** begin Data for the task **

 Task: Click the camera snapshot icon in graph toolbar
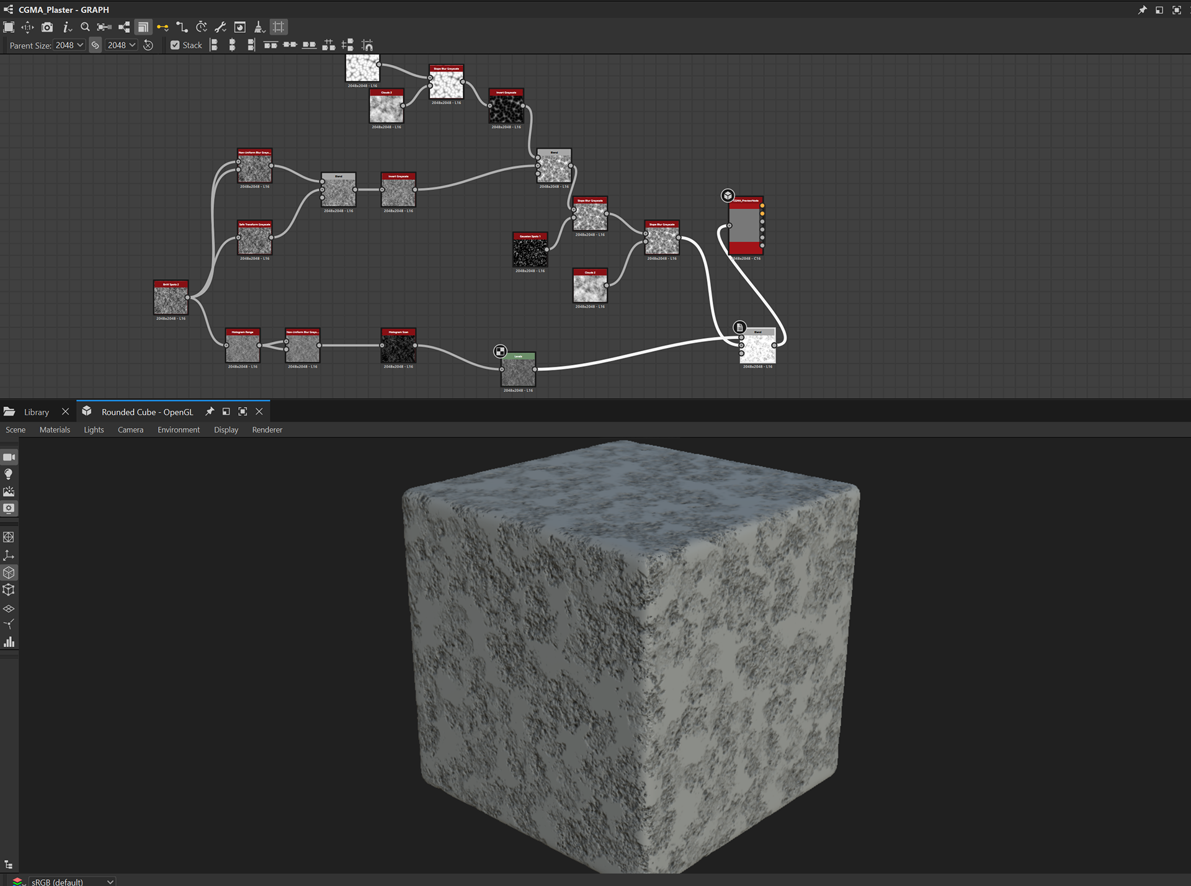coord(47,27)
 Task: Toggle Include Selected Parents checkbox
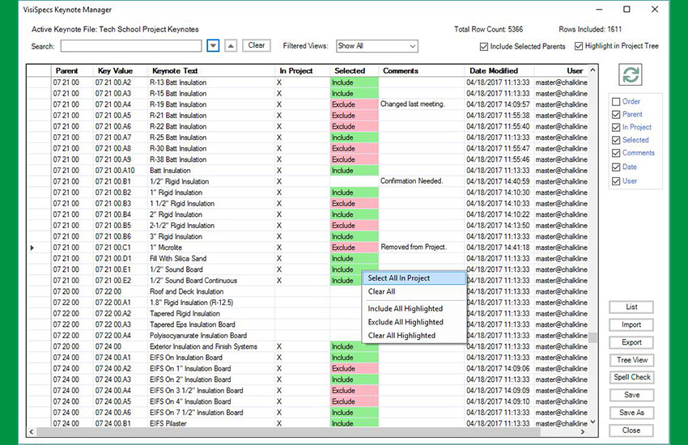[484, 47]
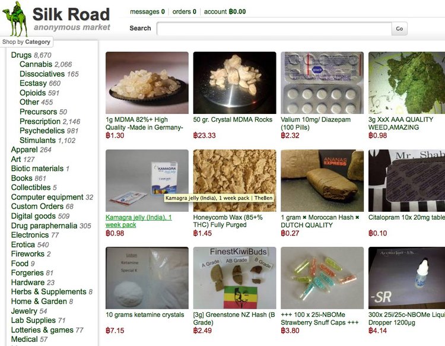This screenshot has width=445, height=346.
Task: Open the messages link in header
Action: (x=147, y=12)
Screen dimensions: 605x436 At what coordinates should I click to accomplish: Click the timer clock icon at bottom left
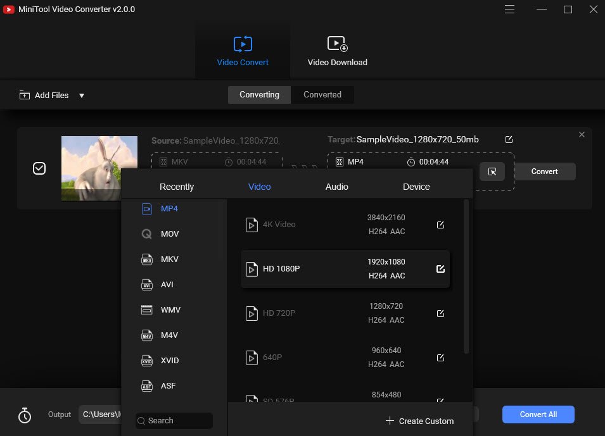point(25,415)
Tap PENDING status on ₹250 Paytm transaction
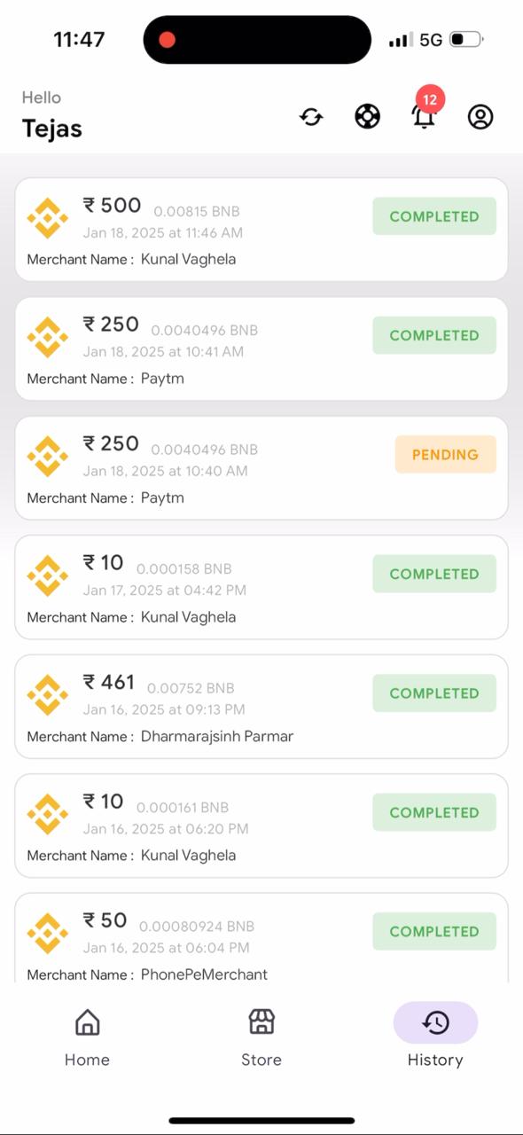The image size is (523, 1135). [445, 455]
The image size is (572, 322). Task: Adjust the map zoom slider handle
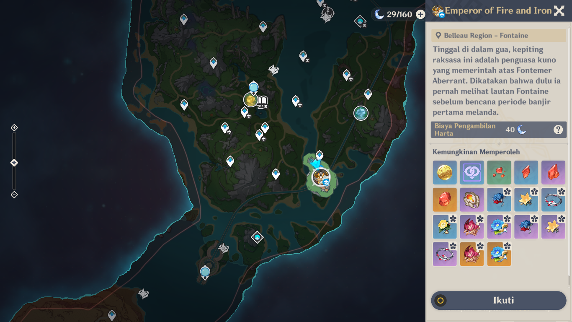point(14,163)
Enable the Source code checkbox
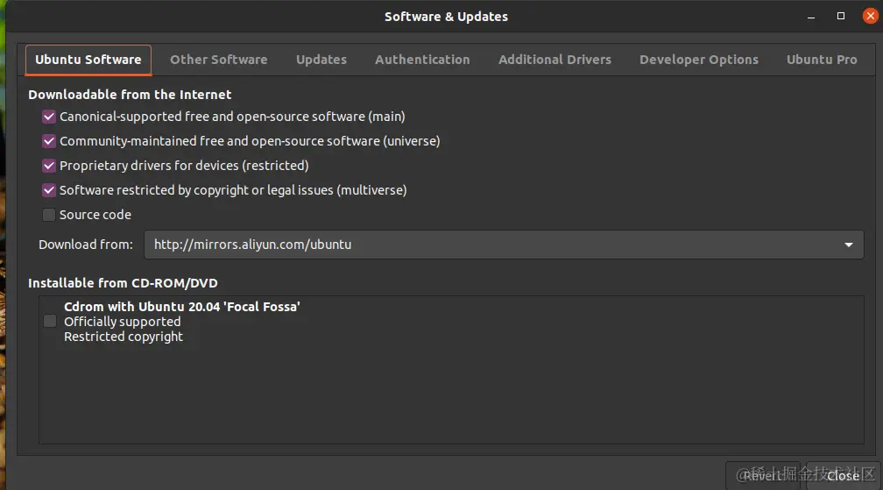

** end Data for the task **

Task directions » Convert the whole listing above into a JSON list of strings, one string per line, with blank lines and pictures left out.

Solved exercise »
[
  " Task: Click the camera snapshot icon in graph toolbar",
  "coord(47,27)",
  " Task: Toggle Include Selected Parents checkbox",
  "[484, 47]",
  "This screenshot has width=445, height=346.",
  "Task: Open the messages link in header",
  "Action: (x=147, y=12)",
  "Screen dimensions: 605x436 At what coordinates should I click to accomplish: Click the timer clock icon at bottom left",
  "point(25,415)",
  "Tap PENDING status on ₹250 Paytm transaction",
  "The image size is (523, 1135). [445, 455]",
  "The image size is (572, 322). Task: Adjust the map zoom slider handle",
  "point(14,163)",
  "Enable the Source code checkbox"
]